We use a neural network simulation-based inference method, Neural Posterior Estimation or NPE (Papamakarios, 2019) to estimate the joint posterior distribution of three model parameters, $s_{C}$ , $δ_{C}$ and $φ$ , while the other parameters, $s_{B}$ and $δ_{B}$ are fixed to a specific value (Table 1). Inferring all five model parameters resulted in similar prediction accuracy and $s_{C}$ and $δ_{C}$ estimates.

Table 1

Model parameters and priors.

Fixed parameters from Avecilla et al., 2022; Hall et al., 2008; Joseph and Hall, 2004; Venkataram et al., 2016.

Parameter	Description	Prior / Fixed value
$s_{C}$	GAP1 CNV selection coefficient	$l o g_{10} (s_{C}) \sim U [- 2, 0]$
$δ_{C}$	GAP1 CNV formation rate	$l o g_{10} (δ_{C}) \sim U [- 7, - 0.3]$
$φ$	Proportion of pre-existing cells with GAP1 CNV	$l o g_{10} (φ) \sim U [- 8, - 2]$
$s_{B}$	Beneficial SNV selection coefficient	$10^{- 3}$
$δ_{B}$	Beneficial SNV formation rate	$10^{- 5}$

We applied NPE, implemented in the Python package sbi (Tejero-Cantero et al., 2020), using a masked autoregressive flow (Papamakarios et al., 2018) as the neural density estimator: an artificial neural network that ‘learns’ an amortized posterior of model parameters from a set of synthetic simulations. Posterior amortization allows us to infer the posterior distribution P(θ|Χ) for a new observation Χ without the need to re-run the entire inference pipeline, that is generating new simulations and re-training the network (as is the case in sampling-based methods such as Markov chain Monte Carlo or MCMC).

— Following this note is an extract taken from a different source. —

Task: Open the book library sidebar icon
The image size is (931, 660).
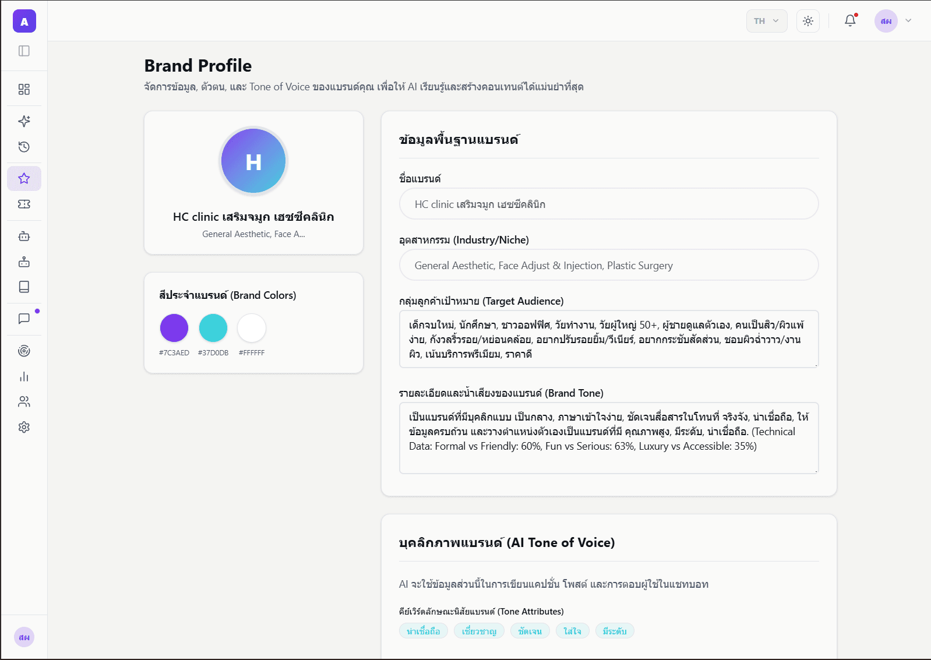Action: point(24,287)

We generated 100,000 synthetic observations simulated from our evolutionary model using parameters drawn from the prior distribution (Table 1). The neural density estimator was trained using early stopping with a convergence threshold of 100 epochs without decreases in minimal validation loss (the default in sbi is 20). Using 100 epochs as a threshold resulted in improved predictions. We validated that this improvement in prediction accuracy is not a result of over-fitting (Figure 3—figure supplement 7).

We validated the trained neural density estimator by measuring the coverage property: the probability that parameters fall within the inferred posterior marginal 95% HDI. Then, we used the distribution of $(\frac{M A P}{T r u e})$ (Figure 3—figure supplement 8) and posterior predictive checks (Figure 3—figure supplement 1) as quantitative and qualitative measures of prediction accuracy, respectively.

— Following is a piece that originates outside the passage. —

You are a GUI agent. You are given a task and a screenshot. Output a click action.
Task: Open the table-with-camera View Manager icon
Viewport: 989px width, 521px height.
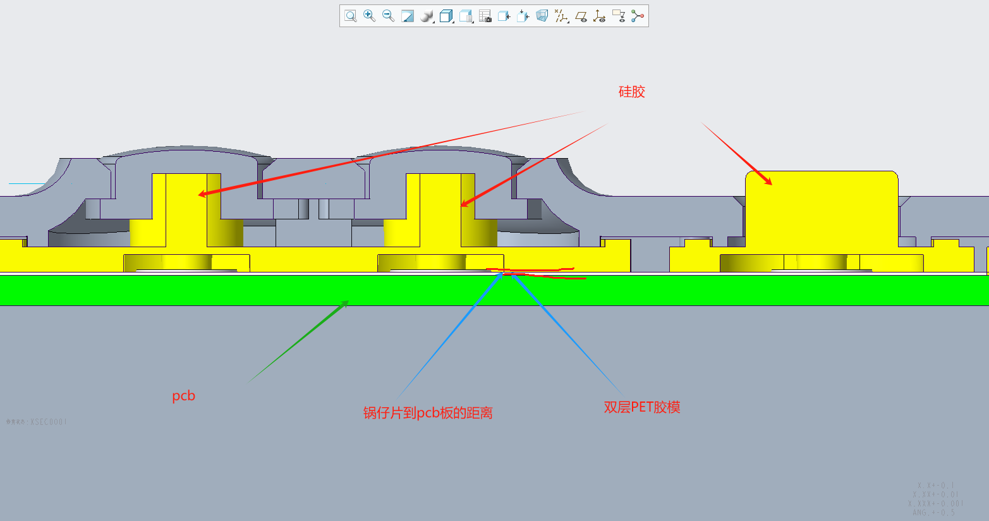click(485, 16)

Collective posterior distribution

NPE estimates a single posterior distribution per observation, that is $P (θ | X)$ . Given n observations $X_{1}, \dots X_{n}$ generated from the same model distribution $P (θ) P (X | θ)$ , where each observation is a time-series of GAP1 CNV proportion, NPE infers n individual posterior distributions, each conditioned on a single observation, $P (θ | X_{i})$ . We infer the collective posterior distribution based on $n$ individual posteriors, that is, a posterior distribution conditioned on all observations,

P (X_{1}, \dots, X_{n}) = \frac{P {(θ)}^{1 - n} Π_{i} [P (θ | X_{i})]}{\int P {(ζ)}^{1 - n} Π_{i} [P (ζ | X_{i})] d ζ}

This can be computed using the individual posteriors $P ({θ | X}_{i})$ and the prior $P (θ)$ (see Supplementary file 3 for derivation). However, as $P ({θ | X}_{i})$ could be infinitesimally small, a single observation could potentially reject a parameter value that is likely according to other observations. We want the collective posterior to be robust to such non-representative observations. Therefore, we define $P_{ϵ} (θ | X_{i}) = m a x (ϵ, P (θ | X_{i}))$ and use this quantity instead of $P ({θ | X}_{i})$ in Equation 1. For a correct choice of $ϵ$ , the collective posterior mode should reflect a value with high posterior density for multiple observations, rather than a value that no individual posterior completely rejects. We set $ϵ$ = $e^{- 150}$ based on a visual grid-search. To find the normalizing factor (denominator in Equation 1), the integral is approximated by a dense Riemann sum (300³ points). Maximizing the distribution, that is finding the collective MAP, is implemented using scipy’s minimize method with the Nelder-Mead algorithm.

Genetic diversity

Using our evolutionary model with the inferred parameters, we can estimate the diversity of CNV alleles in the experiments. For each strain, we used samples from its collective posterior to simulate a posterior prediction for the CNV allele frequencies (Figure 3C), which we then used to compute the posterior Shannon diversity (Jost, 2006), as detailed in the Supplementary file 3.

Whole genome sequencing of isolated clones

Clones were isolated from archived populations and verified to harbor a GAP1 CNV by measuring GFP fluorescence signal consistent with two or more copies. Populations of each strain from generation 79 were streaked out from the –80 °C archive on YPD and incubated at 30 °C for 2 days. Plates containing single colonies were viewed under a blue light to view GFP fluorescent colonies by eye. Relative to the fluorescence of the 2 copy control strain, we picked single colonies that fluoresced as bright or brighter, reasoning that these colonies would likely contain GAP1 CNVs. Single colonies were used to inoculate cultures in glutamine-limited media and incubated at 30 °C for 18 hr. The cultures were analyzed on the Cytek Aurora to verify they indeed harbored two or more copies of GAP1 based on GFP fluorescence signal. For Illumina whole genome sequencing, genomic DNA was isolated using Hoffman-Winston method. Libraries were prepared using a Nextera kit and Illumina adapters. Libraries were sequenced on Illumina NextSeq 500 platform PE150 (2x150 300 Cycle v2.5) or Illumina NovaSeq 6000 SP PE150 (2x150 300 Cycle v1.5). We also used custom Nextera Index Primers reported in S1 Baym et al., 2015 (Baym et al., 2015).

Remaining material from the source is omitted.